Antonio Porta

Personal information
- Born: October 28, 1983 (age 42) Fimat, Argentina
- Nationality: Argentine / Italian
- Listed height: 1.88 m (6 ft 2 in)
- Listed weight: 95 kg (209 lb)

Career information
- Playing career: 2000–2017
- Position: Point guard
- Number: 5

Career history
- 2000–2002: Echagüe Paraná
- 2002: Andrea Costa Imola
- 2002–2006: Basket Livorno
- 2006–2007: Angelico Biella
- 2007–2008: Spartak Saint Petersburg
- 2008–2010: Air Avellino
- 2010–2012: Scaligera Basket Verona
- 2012–2013: Scafati Basket
- 2013: Valladolid
- 2013–2016: Svendborg Rabbits
- 2016: Amici Pallacanestro Udinese
- 2016–2017: Svendborg Rabbits

= Antonio Porta (basketball) =

Argentine-Italian basketball player

Antonio Alejandro Porta Pernigotti (born 28 October 1983) is a former Argentine-Italian professional basketball player, who lasted played with the Svendborg Rabbits in the Danish Basketball League.
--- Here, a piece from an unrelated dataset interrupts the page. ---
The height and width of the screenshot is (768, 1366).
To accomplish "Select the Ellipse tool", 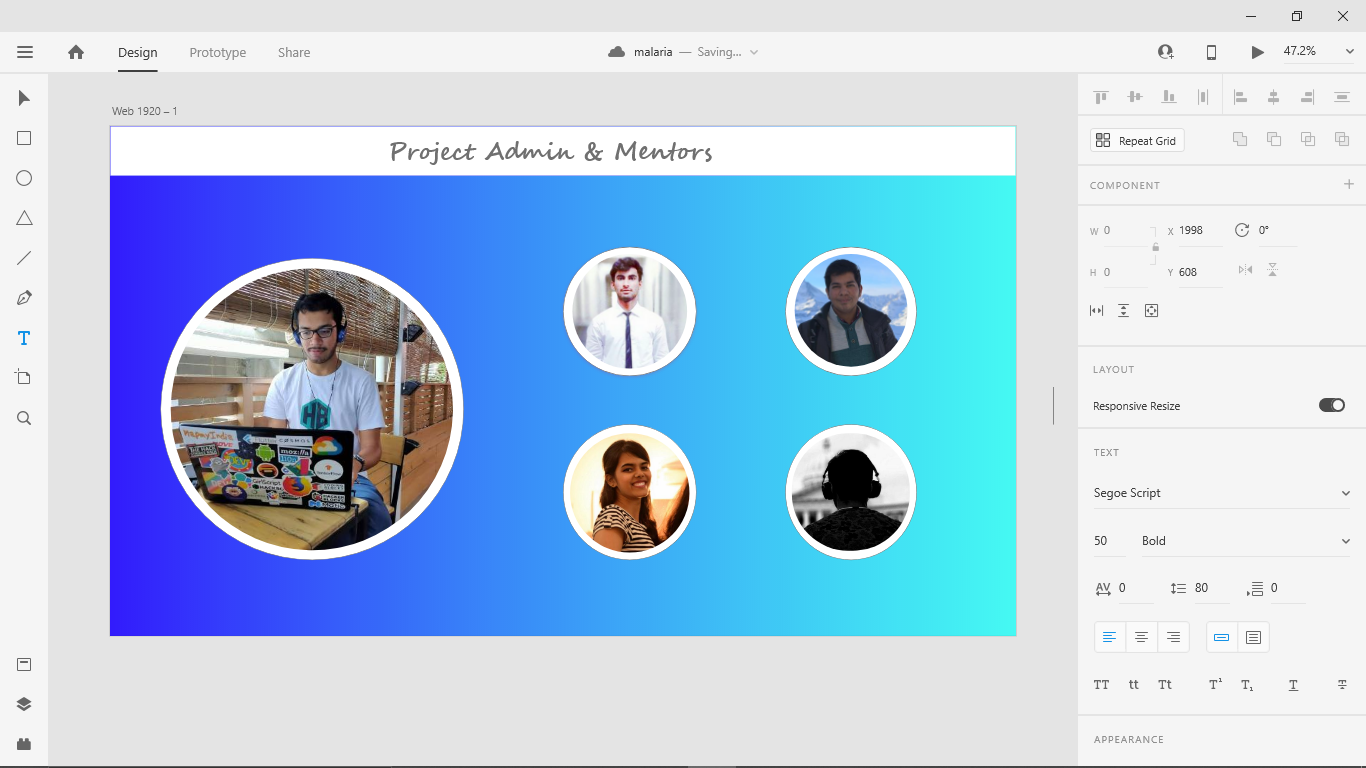I will pos(23,178).
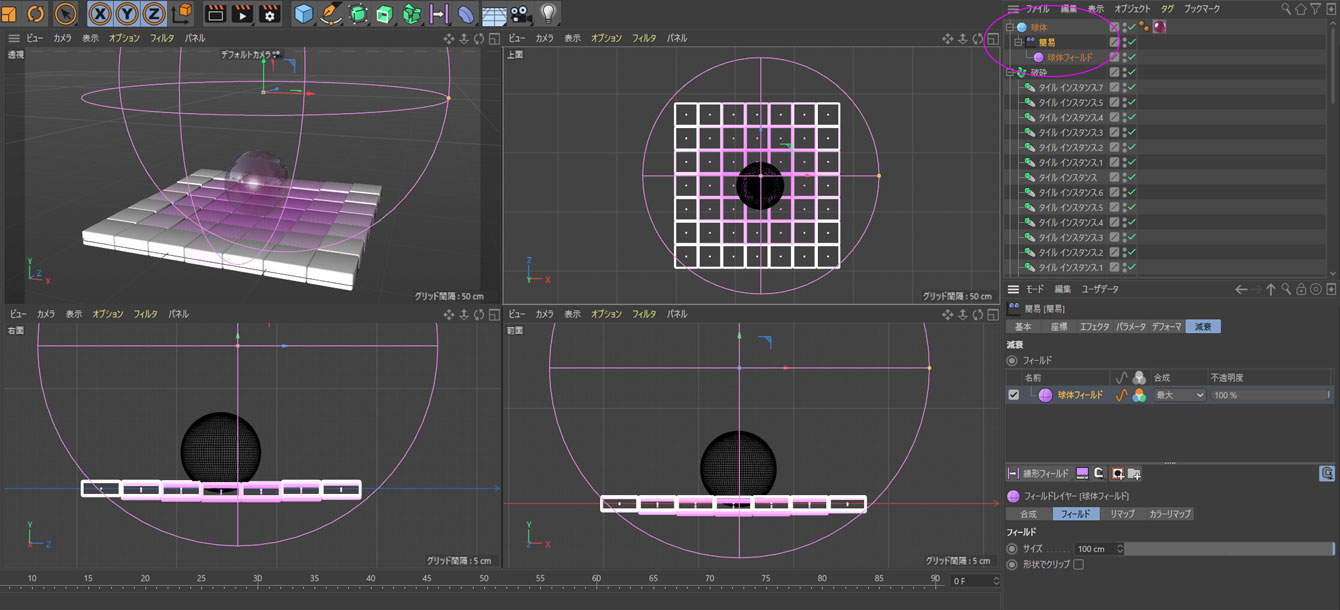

He played at both the point guard and shooting guard positions. Porta is now a basketball coach on the "Svendborg Efterskole" in Svendborg, Denmark. He is the coach of a group of young teenagers.

==Professional career==
Porta played with several clubs in the Italian League, and also in the Spanish League and the Russian Super League.

==National team career==
Porta was a member of the senior Argentine national basketball team. He made his debut with the national team at the 2005 Stanković Continental Champions' Cup. He also played with Argentina at the 2005 FIBA Americas Championship, the 2006 South American Championship, and the 2007 FIBA Americas Championship. He was also a part of the Argentina squad that won a bronze medal at the 2008 Summer Olympic Games.